All tests are randomly generated, and the end results were achieved empirically using a believed-good 68000 emulation. Some have subsequently been patched as and when 68000 emulation faults are found. JSON formatting is not guaranteed to be consistent.
Since the 68000 isn't fully orthogonal in its instruction encodings — in the ORI example above some modes and some sizes are illegal, those opcodes being used for other instructions — the tests labelled ORI will include both: (i) all valid ORIs; and (ii) some other instructions. I didn't consider this worth fixing.

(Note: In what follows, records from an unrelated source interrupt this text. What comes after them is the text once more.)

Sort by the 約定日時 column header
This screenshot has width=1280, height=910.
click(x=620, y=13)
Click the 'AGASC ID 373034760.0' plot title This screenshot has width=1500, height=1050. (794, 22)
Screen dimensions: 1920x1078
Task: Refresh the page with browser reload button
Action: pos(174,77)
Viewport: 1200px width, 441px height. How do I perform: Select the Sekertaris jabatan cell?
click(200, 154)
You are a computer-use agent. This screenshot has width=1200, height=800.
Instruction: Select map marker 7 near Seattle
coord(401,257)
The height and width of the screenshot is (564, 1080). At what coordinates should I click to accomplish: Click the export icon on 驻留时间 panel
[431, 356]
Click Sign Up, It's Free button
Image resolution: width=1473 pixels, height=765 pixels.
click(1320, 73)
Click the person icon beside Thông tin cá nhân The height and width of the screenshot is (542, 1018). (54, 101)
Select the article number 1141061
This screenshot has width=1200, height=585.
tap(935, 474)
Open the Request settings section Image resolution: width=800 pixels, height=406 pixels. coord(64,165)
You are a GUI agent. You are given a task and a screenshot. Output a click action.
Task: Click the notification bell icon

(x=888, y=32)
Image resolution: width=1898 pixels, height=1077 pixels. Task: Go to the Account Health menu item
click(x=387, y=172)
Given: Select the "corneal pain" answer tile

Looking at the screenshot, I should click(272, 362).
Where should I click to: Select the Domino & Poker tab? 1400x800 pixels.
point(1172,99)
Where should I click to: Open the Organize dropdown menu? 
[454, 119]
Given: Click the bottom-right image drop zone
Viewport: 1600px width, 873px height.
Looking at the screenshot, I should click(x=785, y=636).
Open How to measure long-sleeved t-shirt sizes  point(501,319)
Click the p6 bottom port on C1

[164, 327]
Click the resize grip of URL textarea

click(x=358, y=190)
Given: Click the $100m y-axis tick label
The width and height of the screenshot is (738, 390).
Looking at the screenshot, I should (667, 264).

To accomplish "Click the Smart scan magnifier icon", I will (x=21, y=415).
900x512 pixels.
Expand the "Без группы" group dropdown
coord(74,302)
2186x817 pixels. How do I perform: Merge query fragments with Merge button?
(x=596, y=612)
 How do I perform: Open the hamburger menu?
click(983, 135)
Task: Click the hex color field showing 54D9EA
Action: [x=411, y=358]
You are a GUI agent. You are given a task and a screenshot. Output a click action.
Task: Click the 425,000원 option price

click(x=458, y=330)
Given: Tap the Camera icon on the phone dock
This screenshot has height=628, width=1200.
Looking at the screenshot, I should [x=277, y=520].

Every generated opcode is followed by three words of mostly-random data; this data — and almost all other random numbers — never has the lowest bit set, and contains 00 where the size field would be if used for an An + Xn + d addressing mode.
1. MOVE is mostly untested; MOVEq is well-tested and other MOVEs appear within the test set as per the approximate generation algorithm above but due to an error in the generation of move.json, all of its opcodes are $2000 less than they should be, causing them to hit various instructions other than MOVE;
2. there is sparse coverage of the rotates and shifts: LS[L/R], AS[L/R], RO[L/R] and ROX[L/R]; and
3. there are similarly few tests of MULU.
Issues with comparing results between multiple emulators in the case of unusual instructions mean that no tests have been generated for:
1. MOVE [to or from] SR;
2. TRAP;
3. TRAPV;
4. MOVE [to or from] USP;
5. STOP;
6. RTE;
7. Bcc where the offset is an odd number; or
8. BSR where the offset is an odd number.
For both Bcc and BSR, there is good coverage of even-quantity offsets.
Lack of good documentation for the meaning of N and Z flags for DIVU and DIVS in the case of overflow means that the results here may or may not be correct; there was no consensus between emulators and I have been unable to find information on what the proper answers should be.